=== Trecho para leitura ===

Não é mais tempo de se fazer apologias políticas e partidárias, pois no meu modesto entendimento não se cabe mais polarizações, mas preciso tratar de uma essência que ficou explícita no jogo do quase imbatível Barça, ou seja, a coletividade parece superar o individualismo. Analise, caro leitor, Leonel Messi na constelação de craques argentinos é apenas mais um jogador. No super time azul-grená ele é “o jogador”, é mesmo um dos melhores do mundo de todos os tempos. Anteriormente ao pleito, a imprensa nacional especulava que Neymar era mais completo que Messi, pois esse último só usava a perna “esquerda”. Que engraçada coincidência ideológica. Imaginem só se ele usasse bem as duas! De um lado, um super astro pop, bajulado, muito habilidoso, porém apenas um menino de tenra idade e olhar temeroso. Do outro, um canhotinho fenomenal, tímido e compenetrado fazendo seu time jogar “como música”. Esse último, assim como um ilustre maestro clássico que regia surdo (maestro incompleto) com sua batuta a orquestra, Messi apenas com sua perna esquerda fez gols e assistências geniais. Mas é preciso dizer que o Neymar é o menor culpado disso tudo, ele não necessariamente é aquilo que a mídia promove sobre a imagem dele. Isso é preciso deixar claro, pois ele não pode pagar sozinho pelos equívocos da publicidade e arcar com o fardo da derrota acachapante de sua equipe. Acredito que devemos rever a postura promocional em torno da expectativa de um grande “Messias” ou Messi para o esporte tupiniquim.

===

### Enunciado da tarefa
Por favor, escreva a continuação do texto sobre Messi e Neymar a partir da última frase apresentada.

=== Dados fornecidos ===

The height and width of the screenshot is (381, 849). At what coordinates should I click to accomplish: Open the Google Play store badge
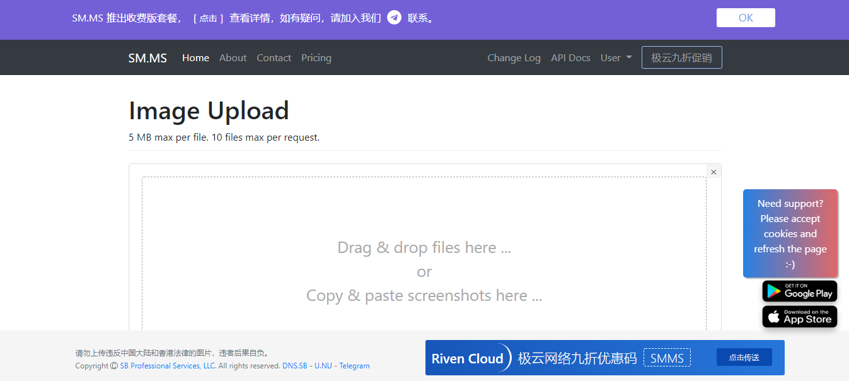point(799,291)
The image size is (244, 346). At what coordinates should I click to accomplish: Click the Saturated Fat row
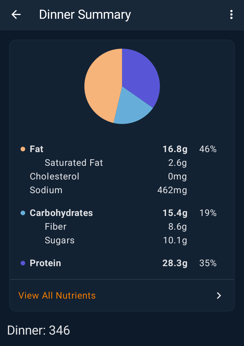click(x=74, y=163)
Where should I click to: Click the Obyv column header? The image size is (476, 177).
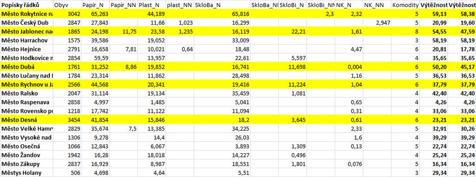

===

### Resposta da tarefa
A mídia propaga que o esquema tático do time espanhol é novo, é um 3x7x0 inovador. Ao meu ver isso é um dos níveis de análise válidos para técnicos do esporte. Mas a respeito daquela difamada filosofia, mais profunda, a receita é antiga, é pré-histórica. Sem a união e coesão de grupo, sem um senso de comunidade unida em torno de objetivos comuns, nossos ancestrais hominídeos não teriam sobrevivido na luta pela vida em eras glaciais mortíferas.
Com tudo isso, posso dizer que fiquei contagiado e realimentei a esperança em minhas crenças sobre a importância do valor da coletividade no esporte e, por conseqüência, na vida em sociedade. Talvez em tempos de muitas crises éticas e econômicas, o jogo do Barça emerge como uma representação simbólica do que devemos buscar como possíveis alternativas para o nosso conturbado planeta. Que possamos todos cooperar, passar a bola de primeira e fazer os gols que tanto precisamos contra a miséria, a fome, a intolerância, o preconceito, a indiferença, a degradação do meio ambiente e tantos outros adversários do time da humanidade. Viva os ensinamentos do Barça!